In DR Congo’s capital, homeless teens pin future on rap

Post By Diaspoint | June 12, 2023

“Your body ends up worn out,” he says, describing a doomed path to limbo, ending up like “a prostitute grandmother, something which isn’t supposed to exist.”

A 19-year-old with big ambitions, “Business” — a rough translation of his French street name — is one of several dozen homeless youths who have found refuge in rap.

Their haven is Mokili Na Poche, a small cultural centre in the working-class district of Bandalungwa that holds out a rare lifeline to Kinshasa’s street children and teenagers — an abandoned population estimated by aid groups to number more than 20,000.

Known locally as ‘shegues’, many are pushed onto the streets because of dire poverty, or because their families have accused them of witchcraft.

Their lives are often marked by violence, drugs and prostitution as well as by deep suspicion from wider Congolese society.

But Mokili Na Poche, which opened last November, aims to encourage the neglected and unschooled homeless youths towards creative pursuits such as making bags out of scavenged plastic, or making music.

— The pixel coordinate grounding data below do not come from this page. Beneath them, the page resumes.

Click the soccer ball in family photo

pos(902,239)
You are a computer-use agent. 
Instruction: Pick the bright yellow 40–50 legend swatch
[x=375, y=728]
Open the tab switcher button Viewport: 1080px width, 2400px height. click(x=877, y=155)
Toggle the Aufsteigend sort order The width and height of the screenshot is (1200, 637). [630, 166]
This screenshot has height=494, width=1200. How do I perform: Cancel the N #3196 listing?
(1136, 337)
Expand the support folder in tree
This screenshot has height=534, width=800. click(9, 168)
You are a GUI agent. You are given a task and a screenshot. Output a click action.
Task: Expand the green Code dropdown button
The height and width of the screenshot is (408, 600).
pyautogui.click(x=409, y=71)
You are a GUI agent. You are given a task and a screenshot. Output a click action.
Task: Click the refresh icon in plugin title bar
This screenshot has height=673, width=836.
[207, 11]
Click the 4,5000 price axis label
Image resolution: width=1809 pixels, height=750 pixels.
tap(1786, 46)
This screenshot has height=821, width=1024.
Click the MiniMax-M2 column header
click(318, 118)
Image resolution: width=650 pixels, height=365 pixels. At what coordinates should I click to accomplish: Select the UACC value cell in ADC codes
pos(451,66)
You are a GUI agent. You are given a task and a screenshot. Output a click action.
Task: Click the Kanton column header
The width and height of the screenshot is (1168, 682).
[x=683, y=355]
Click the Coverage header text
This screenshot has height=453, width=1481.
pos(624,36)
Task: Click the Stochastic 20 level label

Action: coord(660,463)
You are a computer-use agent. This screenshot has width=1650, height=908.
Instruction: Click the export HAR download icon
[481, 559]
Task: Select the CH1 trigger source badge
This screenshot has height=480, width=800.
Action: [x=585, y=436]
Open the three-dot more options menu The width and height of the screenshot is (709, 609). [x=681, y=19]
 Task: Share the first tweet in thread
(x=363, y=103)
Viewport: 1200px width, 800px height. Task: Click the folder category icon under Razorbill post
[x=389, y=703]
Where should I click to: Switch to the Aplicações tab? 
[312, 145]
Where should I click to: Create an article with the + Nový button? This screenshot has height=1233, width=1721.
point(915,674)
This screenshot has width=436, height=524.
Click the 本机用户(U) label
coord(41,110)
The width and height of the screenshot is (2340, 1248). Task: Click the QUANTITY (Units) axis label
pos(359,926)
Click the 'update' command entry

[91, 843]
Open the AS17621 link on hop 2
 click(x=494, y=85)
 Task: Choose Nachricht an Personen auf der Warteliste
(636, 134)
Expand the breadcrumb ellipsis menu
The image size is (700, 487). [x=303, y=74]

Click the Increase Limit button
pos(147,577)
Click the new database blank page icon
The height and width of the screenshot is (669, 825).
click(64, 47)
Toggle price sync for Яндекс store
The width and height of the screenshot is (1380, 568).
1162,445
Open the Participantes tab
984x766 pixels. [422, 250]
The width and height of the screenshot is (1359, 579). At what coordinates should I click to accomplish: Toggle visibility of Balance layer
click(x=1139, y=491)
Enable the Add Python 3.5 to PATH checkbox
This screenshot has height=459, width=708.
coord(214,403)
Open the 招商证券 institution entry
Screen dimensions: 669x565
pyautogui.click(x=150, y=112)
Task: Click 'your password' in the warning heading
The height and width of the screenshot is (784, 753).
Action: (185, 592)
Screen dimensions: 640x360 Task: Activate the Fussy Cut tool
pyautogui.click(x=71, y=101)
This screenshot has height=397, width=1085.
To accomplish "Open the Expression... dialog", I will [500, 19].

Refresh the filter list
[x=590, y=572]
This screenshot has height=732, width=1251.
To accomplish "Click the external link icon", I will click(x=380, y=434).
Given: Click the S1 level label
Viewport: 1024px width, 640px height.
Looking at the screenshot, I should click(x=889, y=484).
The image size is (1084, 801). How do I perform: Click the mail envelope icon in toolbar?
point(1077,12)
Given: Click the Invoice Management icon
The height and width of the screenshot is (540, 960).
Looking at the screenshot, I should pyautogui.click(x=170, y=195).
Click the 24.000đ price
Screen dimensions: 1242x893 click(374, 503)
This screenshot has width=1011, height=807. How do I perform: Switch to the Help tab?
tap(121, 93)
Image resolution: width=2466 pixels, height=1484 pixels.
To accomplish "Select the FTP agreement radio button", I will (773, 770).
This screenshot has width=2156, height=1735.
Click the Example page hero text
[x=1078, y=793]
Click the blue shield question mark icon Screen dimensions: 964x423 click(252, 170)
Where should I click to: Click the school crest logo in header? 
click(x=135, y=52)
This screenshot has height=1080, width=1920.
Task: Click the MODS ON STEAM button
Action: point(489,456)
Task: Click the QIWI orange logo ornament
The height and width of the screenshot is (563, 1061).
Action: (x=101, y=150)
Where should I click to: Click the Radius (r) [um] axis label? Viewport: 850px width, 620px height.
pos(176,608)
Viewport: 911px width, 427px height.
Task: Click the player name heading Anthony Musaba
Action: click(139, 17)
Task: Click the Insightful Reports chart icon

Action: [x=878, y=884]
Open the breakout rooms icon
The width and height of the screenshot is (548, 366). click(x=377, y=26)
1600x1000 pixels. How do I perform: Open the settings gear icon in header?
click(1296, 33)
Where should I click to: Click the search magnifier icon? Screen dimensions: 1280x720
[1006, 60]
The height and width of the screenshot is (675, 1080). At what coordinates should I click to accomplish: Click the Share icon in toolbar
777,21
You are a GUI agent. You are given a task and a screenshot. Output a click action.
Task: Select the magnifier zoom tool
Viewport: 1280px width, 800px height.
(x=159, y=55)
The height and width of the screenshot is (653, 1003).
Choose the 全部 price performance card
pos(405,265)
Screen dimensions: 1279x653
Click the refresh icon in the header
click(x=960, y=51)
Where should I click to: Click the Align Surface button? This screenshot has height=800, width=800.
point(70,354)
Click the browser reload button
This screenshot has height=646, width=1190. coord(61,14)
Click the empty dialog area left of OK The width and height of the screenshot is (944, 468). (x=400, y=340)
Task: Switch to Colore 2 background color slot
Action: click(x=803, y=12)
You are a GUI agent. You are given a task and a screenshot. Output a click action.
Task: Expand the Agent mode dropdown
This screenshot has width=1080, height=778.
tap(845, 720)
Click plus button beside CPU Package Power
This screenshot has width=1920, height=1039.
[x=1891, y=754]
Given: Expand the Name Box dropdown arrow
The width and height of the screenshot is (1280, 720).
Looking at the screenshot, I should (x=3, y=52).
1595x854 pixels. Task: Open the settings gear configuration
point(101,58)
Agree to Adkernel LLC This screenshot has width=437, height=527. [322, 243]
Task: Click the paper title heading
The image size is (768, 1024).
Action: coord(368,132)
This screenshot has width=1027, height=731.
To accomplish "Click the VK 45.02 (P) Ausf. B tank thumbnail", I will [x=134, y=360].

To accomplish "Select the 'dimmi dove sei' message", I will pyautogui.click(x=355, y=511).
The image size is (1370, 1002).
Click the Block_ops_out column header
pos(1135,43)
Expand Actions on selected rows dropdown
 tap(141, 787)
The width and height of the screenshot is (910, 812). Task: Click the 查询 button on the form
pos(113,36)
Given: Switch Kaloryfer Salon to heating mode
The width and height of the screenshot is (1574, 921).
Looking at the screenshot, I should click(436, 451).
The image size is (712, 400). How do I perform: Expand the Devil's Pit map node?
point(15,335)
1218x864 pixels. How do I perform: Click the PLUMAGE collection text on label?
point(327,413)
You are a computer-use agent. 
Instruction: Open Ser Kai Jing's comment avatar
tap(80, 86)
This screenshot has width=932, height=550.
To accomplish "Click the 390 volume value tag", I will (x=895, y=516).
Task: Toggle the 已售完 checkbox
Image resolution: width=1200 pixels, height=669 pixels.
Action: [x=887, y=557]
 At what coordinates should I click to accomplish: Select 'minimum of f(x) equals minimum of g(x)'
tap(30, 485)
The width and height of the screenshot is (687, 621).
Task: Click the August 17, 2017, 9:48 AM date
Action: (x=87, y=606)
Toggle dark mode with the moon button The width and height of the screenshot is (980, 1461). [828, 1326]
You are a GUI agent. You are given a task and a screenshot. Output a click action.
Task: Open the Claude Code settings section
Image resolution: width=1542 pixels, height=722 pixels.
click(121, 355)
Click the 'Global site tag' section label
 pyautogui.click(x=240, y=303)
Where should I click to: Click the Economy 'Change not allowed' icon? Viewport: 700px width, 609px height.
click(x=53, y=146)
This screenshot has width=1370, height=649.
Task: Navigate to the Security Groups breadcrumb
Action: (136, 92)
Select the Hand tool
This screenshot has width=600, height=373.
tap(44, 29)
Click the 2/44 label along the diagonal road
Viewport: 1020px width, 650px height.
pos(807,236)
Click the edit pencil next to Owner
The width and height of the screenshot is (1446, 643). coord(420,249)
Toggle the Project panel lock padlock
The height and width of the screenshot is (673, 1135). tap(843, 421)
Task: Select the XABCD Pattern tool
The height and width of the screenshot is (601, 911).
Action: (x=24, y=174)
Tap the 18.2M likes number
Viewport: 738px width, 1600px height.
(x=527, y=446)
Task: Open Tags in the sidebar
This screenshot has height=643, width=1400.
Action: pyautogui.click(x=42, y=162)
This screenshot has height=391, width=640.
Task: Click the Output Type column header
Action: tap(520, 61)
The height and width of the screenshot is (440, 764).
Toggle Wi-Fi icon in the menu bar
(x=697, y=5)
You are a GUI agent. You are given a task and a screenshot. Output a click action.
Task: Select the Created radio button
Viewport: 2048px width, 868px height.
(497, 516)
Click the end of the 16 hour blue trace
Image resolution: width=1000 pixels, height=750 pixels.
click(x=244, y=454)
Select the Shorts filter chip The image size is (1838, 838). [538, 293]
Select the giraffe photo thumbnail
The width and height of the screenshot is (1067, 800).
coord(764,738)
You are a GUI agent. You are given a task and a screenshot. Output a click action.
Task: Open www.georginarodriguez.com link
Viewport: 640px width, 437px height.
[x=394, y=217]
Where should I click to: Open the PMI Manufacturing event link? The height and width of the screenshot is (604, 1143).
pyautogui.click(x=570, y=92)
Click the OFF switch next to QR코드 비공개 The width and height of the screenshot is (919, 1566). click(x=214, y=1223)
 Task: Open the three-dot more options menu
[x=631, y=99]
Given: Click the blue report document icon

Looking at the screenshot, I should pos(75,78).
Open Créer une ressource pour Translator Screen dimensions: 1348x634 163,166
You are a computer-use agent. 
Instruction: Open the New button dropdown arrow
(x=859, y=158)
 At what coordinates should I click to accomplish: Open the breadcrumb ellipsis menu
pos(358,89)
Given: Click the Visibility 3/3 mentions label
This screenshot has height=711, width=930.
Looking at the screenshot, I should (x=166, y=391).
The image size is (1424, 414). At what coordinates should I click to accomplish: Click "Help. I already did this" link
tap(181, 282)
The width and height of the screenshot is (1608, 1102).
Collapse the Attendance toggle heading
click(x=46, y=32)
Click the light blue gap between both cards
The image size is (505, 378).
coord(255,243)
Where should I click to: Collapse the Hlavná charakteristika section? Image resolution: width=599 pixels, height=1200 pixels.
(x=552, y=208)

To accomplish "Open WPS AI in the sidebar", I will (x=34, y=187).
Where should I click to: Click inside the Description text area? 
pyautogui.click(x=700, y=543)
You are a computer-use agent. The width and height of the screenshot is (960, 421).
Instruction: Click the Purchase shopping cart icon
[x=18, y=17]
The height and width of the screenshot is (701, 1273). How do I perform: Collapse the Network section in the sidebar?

“Business,” whose real name is Junior Mayamba Ngatshwe, is keen like the others to seize any opportunity on offer.

Chadrack Mado, another street-dwelling youngster, said he comes to the centre so that “tomorrow I don’t become a kuluna” — using a local term for the Kinshasa’s notorious machete-wielding gangsters.

The Democratic Republic of Congo is one of the poorest countries in the world despite its vast mineral wealth. About two thirds of the population of 100 million people live on under $2.15 a day, according to the World Bank.

– ‘Trapped’ –

A newly built recording studio caters to the musically inclined among the youngsters who visit Mokili Na Poche. “Business” and his friends are regulars.

“I’m trapped, I’m trapped,” the youngster rapped into the mic in the Lingala language, rhyming about how he’d left conflict-torn eastern Congo only to end up on the mean streets of Kinshasa.

A barefoot 16-year old known as “Bloodbank” accompanied the song with a rhythm tapped out on a discarded plastic bottle, and beat-boxing through pouted lips.

Later, “Business” explained that his dream was to follow in the footsteps of Congolese music greats such as Fally Ipupa, drive a fine car and visit the United States.

Life on the streets is hard, he said, explaining how some homeless youths were supportive but others tried to undermine him. “There really are witches among us,” “Business” said.